The digital currency—which functions on a decentralized ledger known as its blockchain—has a number of attributes that could make broader adoption difficult, in Brosens’s view. He noted that it has high transaction fees, which “makes it very unattractive for small payments,” especially in comparison to more traditional means of payment, like cash or credit cards.
Last week, Morgan Stanley also speculated that bitcoin would have a hard time competing with credit cards from Visa (NYS:V) or Mastercard (NYS:MA) as a means of payment, noting that the networks those companies use can process “more than 5,000 transactions per second with capacity to process volumes multiple times that number.” In contrast, bitcoin “takes 10 minutes to clear and settle a single transaction.”
This issue will likely improve as the network grows, but Brosens also noted that bitcoin ecosystem—where so-called miners solve computational problems to validate transactions on the blockchain network—was hugely energy intensive.
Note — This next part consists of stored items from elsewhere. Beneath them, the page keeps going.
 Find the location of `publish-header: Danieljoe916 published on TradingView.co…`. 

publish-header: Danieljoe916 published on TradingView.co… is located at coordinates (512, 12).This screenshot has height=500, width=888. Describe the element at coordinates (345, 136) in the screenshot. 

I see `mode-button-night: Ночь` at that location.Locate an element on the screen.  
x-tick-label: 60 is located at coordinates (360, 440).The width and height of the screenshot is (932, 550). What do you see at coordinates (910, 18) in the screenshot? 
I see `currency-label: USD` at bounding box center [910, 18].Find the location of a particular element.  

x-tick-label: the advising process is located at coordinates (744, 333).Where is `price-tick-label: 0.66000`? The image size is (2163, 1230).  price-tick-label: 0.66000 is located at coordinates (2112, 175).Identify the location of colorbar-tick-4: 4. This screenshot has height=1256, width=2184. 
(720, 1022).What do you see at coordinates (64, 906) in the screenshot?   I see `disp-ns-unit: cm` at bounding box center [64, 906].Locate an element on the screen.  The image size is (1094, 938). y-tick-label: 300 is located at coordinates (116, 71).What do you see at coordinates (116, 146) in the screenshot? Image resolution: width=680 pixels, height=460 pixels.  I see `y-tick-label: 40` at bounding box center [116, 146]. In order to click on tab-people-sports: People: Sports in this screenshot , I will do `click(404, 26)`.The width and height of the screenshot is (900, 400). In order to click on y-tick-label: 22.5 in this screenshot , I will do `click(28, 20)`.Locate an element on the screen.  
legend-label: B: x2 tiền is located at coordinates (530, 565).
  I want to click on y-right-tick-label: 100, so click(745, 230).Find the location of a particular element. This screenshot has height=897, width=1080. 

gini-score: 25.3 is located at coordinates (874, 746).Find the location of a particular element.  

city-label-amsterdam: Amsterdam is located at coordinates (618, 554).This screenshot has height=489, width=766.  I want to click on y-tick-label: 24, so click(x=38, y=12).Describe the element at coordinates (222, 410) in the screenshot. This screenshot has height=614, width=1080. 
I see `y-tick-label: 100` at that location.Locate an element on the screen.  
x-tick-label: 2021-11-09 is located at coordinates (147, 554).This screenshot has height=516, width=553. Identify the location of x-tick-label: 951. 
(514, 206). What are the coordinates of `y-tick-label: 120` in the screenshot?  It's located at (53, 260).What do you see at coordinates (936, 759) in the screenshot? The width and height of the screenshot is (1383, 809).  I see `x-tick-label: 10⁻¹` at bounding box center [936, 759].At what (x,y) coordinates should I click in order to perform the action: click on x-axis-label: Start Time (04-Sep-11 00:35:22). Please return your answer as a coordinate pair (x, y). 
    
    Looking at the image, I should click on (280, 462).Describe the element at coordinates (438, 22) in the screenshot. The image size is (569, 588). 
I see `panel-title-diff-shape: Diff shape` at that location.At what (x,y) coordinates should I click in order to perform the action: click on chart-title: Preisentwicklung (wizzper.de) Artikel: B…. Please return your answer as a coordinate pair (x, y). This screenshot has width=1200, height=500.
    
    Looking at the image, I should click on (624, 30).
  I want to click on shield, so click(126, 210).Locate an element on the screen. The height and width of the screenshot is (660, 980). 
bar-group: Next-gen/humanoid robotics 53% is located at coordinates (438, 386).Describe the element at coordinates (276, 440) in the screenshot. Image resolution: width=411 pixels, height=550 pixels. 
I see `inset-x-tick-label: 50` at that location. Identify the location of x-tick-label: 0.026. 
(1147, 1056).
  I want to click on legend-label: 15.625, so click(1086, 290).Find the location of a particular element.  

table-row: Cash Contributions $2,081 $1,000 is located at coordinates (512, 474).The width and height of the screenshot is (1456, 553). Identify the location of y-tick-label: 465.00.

According to Morgan Stanley data, the total energy consumption of the bitcoin network consumes as much electricity as 2 million U.S. homes.
Finally, Brosens said that one of the attributes of bitcoin that its advocates like the most—its decentralized nature—could be one of the factors that limits its broader adoption.
“Governments and regulators may never come to like decentralized financial networks at all. A negative event, such as a price crash followed by public outcry, could trigger a regulatory crackdown,” he wrote.
Regulators have started looking into how to address digital currencies.
In the United States the Securities and Exchange Commission and the Commodity Futures Trading Commission have sent out a flurry of announcements in the last few months on the subject, including some strong statements by Jay Clayton, the SEC chairman.
“Where we see fraud, and where we see people engaging in offerings that are not registered, we are going to pursue them because these types of things have a destabilizing effect on the market,” said Clayton at a meeting at the Federal Reserve Bank of New York at the end of November.